Is the Huck a long shot for the Republican nomination?

John Williams at the Arkansas Blog has been looking closely at the Huck's voting percentages. In Huckabee takes silver 01/19/08, he writes:

According to this exit poll [Exit Polls: South Carolina CNN.com 01/19/08], 60 percent of [South Carolina]’s voters identified as evangelicals, but Huckabee failed to get a majority of them yet again – 43 percent. He only polled 14 percent among those who were non-evangelical. My calculations show that around 85 percent of Huckabee voters were evangelical. Through five contests he’s proven incapable of expanding his base, which spells doom for him the way the race stands now.

For now the entire Republican field, with the exception of Duncan Hunter, is staying in. Even in the event that someone dropped out, though, I’m not sure that Huckabee would be able to siphon off that many supporters. There’s been some speculation that Thompson hurt Huckabee in SC, but it may not be as simple as that. Thompson polled evenly among evangelicals and non-evangelicals. Huckabee could expect some of the evangelical portion of that, but it’s not clear how much. From what I know of Thompson voters they’re for Reagan-conservative values – which is not exactly Huck’s brand of conservatism.
This tells me a couple of things. The Huck hasn't yet been able to sway many Republican voters with his theocratic message outside of the core Christianists. Of course, the Christianists are the most important part of the Party base. So that doesn't mean he's no longer a serious candidate, by any means.

It also tells me that of the current Republicans candidates, it's Huckabee's theocratic message delivered with cornpone posturing that resonates most strongly with the Christianist Republican base. Far and away. So the Huck's campaign is giving us a better public look than we've had in a while at where the Christian Right will take us if pro-democracy voters allow them to.

Tags: , ,

2 comments:

alain said...

It also tells me that of the current Republicans candidates, it's Huckabee's theocratic message delivered with cornpone posturing that resonates most strongly with the Christianist Republican base. Far and away. So the Huck's campaign is giving us a better public look than we've had in a while at where the Christian Right will take us if pro-democracy voters allow them to.

Perceptive.

I was never one of the Democratic activists who salivated over the prospect over Huckabee as an opponent, on the grounds that he would melt in the general election like a ton of thermite.

Such an electoral victory would provide short term glee for the good guys, after which the Christianists would be forgotten as an electoral force.

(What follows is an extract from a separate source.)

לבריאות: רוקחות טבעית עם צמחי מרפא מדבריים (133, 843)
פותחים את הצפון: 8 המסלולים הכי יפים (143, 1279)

The losers would not forget. They would go to ground, nurse their grievances, and organise for revenge. (Think of 17 year cicadas, only armed and angry.) As with the Goldwater Republicans, they would emerge a generation later to lay waste to my beloved country.

Better that they be put down by their own party, as too extreme even for the extremists.

Bruce Miller said...

And in the 1980 election, the Democrats mostly thought Ronald Reagan would be easy to beat.